Na comunicação, ferramentas como pranchas de comunicação e sistemas alternativos são fundamentais. Além disso, é recomendável que os adultos utilizem frases curtas e falem pausadamente, facilitando a compreensão e a interação da criança. A estimulação das funções executivas também pode ser feita por meio de atividades cotidianas. Um exemplo simples é envolver a criança na montagem da mesa do café da manhã. Essa atividade trabalha habilidades como planejamento, automonitoramento, atenção, percepção visual e coordenação motora. Por fim, é importante destacar que essas estratégias não são apenas neuropsicológicas, mas envolvem uma abordagem multiprofissional, garantindo um suporte mais completo e eficiente para a criança e sua família.”
No seu livro, você traz uma abordagem ampla sobre o autismo. De que forma os conhecimentos em neuropsicologia que você apresenta na obra podem mudar a forma como as famílias e profissionais lidam com o transtorno?
“Conhecimento transforma, né? As apresentações e os temas abordados no livro trazem conceitos essenciais da neuropsicologia, como funções executivas, planejamento, atenção, flexibilidade cognitiva, entre outros. Além disso, ele oferece dicas práticas de como trabalhar essas habilidades no dia a dia. O livro também inclui um mapa de avaliação neuropsicológica, ajudando os pais a entenderem o que é essencial nesse processo. Dessa forma, eles podem garantir que seus filhos passem por uma avaliação bem estruturada, resultando em um laudo preciso e detalhado. Outro ponto importante são as atividades práticas.
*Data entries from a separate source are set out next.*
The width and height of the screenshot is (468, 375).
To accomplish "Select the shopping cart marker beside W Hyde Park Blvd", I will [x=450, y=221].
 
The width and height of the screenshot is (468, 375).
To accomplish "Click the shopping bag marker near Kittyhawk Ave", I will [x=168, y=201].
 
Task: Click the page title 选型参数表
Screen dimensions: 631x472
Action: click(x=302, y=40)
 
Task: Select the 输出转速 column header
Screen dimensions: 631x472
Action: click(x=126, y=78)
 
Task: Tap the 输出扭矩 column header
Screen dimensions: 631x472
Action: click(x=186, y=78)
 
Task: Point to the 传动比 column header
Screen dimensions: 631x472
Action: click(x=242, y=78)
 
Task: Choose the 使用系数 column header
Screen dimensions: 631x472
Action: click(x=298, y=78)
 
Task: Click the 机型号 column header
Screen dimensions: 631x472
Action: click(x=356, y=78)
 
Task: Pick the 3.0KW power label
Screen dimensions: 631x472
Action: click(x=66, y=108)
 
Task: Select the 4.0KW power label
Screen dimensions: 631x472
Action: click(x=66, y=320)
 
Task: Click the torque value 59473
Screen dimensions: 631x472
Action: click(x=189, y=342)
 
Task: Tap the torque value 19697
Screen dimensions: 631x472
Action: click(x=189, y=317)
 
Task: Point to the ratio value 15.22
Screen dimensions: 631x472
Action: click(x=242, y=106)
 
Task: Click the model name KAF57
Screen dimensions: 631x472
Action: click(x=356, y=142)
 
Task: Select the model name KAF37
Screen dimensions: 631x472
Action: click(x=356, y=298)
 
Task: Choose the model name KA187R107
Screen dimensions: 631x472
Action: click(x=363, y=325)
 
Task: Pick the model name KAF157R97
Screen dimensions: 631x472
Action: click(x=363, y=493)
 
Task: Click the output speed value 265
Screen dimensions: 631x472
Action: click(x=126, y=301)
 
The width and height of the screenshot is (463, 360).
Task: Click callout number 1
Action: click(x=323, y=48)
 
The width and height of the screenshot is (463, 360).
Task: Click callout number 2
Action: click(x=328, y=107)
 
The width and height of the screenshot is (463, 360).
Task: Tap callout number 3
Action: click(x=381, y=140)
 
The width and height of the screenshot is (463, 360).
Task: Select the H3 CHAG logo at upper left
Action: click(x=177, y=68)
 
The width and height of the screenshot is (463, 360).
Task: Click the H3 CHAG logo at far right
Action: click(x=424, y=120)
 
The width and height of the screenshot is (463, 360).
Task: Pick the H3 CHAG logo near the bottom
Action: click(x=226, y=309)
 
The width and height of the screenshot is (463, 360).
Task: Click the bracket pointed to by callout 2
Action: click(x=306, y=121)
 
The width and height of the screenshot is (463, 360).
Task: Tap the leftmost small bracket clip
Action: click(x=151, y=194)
No primeiro capítulo, por exemplo, há um estudo de caso sobre uma intervenção feita no ambiente domiciliar, que pode servir de modelo para outras famílias. Além disso, o livro explora o uso do reforço positivo como ferramenta de aprendizado. Em vez de punição, ele propõe a motivação: ao invés de dizer ‘se você não fizer, vai perder tal coisa’, a ideia é incentivar, dizendo ‘se você fizer, ganha mais 10 minutos de videogame’, por exemplo. Com uma linguagem acessível e muitos exemplos práticos, o objetivo é proporcionar às famílias recursos que possam ser aplicados em casa, nas terapias e até mesmo em conversas com professores, tornando o aprendizado mais eficaz e motivador.”
A conscientização sobre o autismo e a participação ativa da família no desenvolvimento da criança são essenciais para promover um futuro mais inclusivo. O acesso a informações e estratégias adequadas permite que pais e cuidadores ofereçam suporte efetivo ao crescimento e aprendizado de crianças no espectro autista.